Você já se perguntou por que é que aquele seu amigo acorda às 5h na maior tranquilidade? Ou por que chamam de velho quem já está pronto para dormir assim que o Jornal Nacional termina? Bom, a resposta para ambos os casos pode estar relacionada a um primo extinto do Homo sapiens, os neandertais.
Os neandertais surgiram há 400 mil anos a partir do Homo heidelbergensis (espécie que também daria origem, 50 mil anos depois, ao H.sapiens). Viveram sobretudo na Europa e foram extintos há 40 mil anos. Mas não sem antes interagir com os sapiens que saíram da África e chegaram lá. Estudos indicam que, dependendo da região, as duas espécies coexistiram por oito mil anos.
Esse período deixou marcas no DNA dos humanos modernos (sapiens e neandertais transaram um bocado). Compartilhamos, em média, 2% do nosso código genético com eles. E um estudo recente, publicado na revista Genome Biology and Evolution, sugere que essa herança pode ter influenciado no relógio biológico de alguns de nós.
Você sabe: relógio biológico é o mecanismo que faz o nosso corpo funcionar em ciclos de aproximadamente 24 horas. É o famoso ciclo circadiano (do latim circa diem, “cerca de um dia”), que peixes, plantas, fungos e bactérias também possuem.
A nova pesquisa sugere que a parcela neandertal do nosso DNA pode ajudar o entender o nosso cronotipo. Cronotipo tem a ver com o comportamento de sono de uma pessoa (se ela é mais do dia ou da noite) e está relacionado a fatores culturais, sociais e, claro, genéticos.
Os neandertais habitaram regiões bem ao norte da Europa e da Ásia. Nesses lugares, a variação de luz solar ao longo do ano é maior do que em relação ao equador do planeta (como na África, onde os sapiens evoluíram). No verão, os dias são mais longos. No inverno, mais curtos – o Sol nasce tarde e se põe cedo.
A hipótese é de que a seleção natural privilegiou aqueles neandertais que acordavam cedo com facilidade – mesmo que o Sol ainda não tivesse nascido. Essa galera que despertava antes do canto do galo teria mais tempo para ir atrás de alimento e realizar as tarefas cotidianas – aumentando, assim, as chances de sobrevivência.
“Em latitudes mais altas, é benéfico ter um relógio biológico que seja melhor capaz de antecipar e se ajustar para combinar com as mudanças nos níveis sazonais de luz.” explica à CNN um dos autores do estudo, Tony Capra, pesquisador e professor associado de epidemiologia e bioestatística na Universidade da Califórnia. “Ter um relógio ‘mais rápido’ facilita essa capacidade e torna as pessoas mais propensas a acordar cedo.”
Como a pesquisa foi feita
Os cientistas compararam o DNA de três espécies de hominídeos: o Homo sapiens, os neandertais, e os denisovanos (que habitaram a Ásia e podem ter dado a alguns sapiens uma melhor resistência ao frio). Eles se concentraram nos genes ligados ao nosso relógio biológico, claro.

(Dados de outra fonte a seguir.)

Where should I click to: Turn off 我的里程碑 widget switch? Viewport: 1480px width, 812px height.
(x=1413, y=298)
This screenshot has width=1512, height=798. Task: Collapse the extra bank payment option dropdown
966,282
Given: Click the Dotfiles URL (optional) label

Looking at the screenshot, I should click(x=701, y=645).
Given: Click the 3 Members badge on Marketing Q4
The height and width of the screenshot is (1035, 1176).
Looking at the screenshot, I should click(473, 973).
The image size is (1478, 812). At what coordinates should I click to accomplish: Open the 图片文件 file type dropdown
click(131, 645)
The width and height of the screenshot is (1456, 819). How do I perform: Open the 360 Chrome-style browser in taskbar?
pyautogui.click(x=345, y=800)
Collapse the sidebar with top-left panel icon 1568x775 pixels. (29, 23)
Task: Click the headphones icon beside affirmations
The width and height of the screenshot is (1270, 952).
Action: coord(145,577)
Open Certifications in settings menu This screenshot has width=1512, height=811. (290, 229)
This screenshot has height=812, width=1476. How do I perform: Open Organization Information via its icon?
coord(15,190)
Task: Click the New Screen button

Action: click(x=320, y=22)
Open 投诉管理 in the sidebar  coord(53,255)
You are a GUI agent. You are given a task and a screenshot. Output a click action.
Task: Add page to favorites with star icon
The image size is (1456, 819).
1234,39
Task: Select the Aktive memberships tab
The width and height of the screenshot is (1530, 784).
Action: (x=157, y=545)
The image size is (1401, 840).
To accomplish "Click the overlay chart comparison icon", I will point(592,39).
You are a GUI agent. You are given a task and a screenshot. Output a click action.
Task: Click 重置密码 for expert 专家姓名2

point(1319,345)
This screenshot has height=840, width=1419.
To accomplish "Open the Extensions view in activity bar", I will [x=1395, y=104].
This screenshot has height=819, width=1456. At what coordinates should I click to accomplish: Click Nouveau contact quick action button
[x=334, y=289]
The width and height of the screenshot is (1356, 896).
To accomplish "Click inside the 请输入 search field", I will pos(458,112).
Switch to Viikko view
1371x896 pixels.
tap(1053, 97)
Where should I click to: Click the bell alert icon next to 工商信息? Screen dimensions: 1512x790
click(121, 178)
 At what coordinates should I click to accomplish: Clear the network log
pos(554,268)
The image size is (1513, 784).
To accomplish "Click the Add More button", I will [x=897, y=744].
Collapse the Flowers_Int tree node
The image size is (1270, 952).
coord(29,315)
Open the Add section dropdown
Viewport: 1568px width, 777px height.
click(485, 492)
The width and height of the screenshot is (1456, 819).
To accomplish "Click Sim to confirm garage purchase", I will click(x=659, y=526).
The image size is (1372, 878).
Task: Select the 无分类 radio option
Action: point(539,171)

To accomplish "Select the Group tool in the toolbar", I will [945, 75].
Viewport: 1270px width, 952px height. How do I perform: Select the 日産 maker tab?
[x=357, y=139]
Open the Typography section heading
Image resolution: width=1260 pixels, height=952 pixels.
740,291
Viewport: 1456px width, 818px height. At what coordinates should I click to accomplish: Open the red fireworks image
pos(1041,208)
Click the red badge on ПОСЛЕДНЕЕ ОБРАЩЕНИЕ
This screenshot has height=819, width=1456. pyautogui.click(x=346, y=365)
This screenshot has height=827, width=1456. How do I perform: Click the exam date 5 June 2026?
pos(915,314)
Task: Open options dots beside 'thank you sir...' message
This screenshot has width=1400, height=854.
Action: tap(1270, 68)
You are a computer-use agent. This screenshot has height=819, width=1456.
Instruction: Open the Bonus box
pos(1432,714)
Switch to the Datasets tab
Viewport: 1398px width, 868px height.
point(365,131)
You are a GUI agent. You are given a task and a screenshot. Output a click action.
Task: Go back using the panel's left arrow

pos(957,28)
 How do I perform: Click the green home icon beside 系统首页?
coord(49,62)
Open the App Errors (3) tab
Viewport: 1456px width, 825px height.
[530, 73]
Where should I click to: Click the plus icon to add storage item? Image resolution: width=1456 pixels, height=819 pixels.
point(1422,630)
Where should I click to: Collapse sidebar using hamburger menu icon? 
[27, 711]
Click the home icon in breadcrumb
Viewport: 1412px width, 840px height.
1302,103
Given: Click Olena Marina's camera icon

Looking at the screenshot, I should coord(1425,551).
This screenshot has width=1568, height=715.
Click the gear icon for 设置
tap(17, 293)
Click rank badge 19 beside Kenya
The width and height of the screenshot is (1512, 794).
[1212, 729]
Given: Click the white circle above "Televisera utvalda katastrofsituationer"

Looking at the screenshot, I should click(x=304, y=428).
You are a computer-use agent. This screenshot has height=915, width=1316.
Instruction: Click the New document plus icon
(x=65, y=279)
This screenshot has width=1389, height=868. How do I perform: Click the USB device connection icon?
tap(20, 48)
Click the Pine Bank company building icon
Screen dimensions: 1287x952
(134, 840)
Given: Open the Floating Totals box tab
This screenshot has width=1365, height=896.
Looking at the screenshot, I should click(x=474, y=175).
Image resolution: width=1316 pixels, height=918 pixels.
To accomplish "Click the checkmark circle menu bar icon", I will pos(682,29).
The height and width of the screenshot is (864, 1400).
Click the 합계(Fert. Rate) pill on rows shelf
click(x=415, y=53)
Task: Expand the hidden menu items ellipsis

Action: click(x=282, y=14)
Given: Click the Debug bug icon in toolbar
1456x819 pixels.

Eles cruzaram essas informações com dados do UK Biobank (um banco médico que contém diversas informações de saúde de várias pessoas, incluindo informações sobre seus ciclos circadianos). E observaram que o DNA neandertal presente nessas pessoas tinha um efeito significativo no cronotipo delas. Não apenas para a capacidade de acordar cedo: os genes também poderiam estar ligados à predisposição de um indivíduo ficar acordado durante a madrugada ou não.
É claro: há vários fatores em jogo que determinam o ciclo circadiano de alguém. Mas da próxima vez que alguém falar dos seus hábitos de sono, você dizer que parte da culpa talvez venha dos nossos primos de outrora.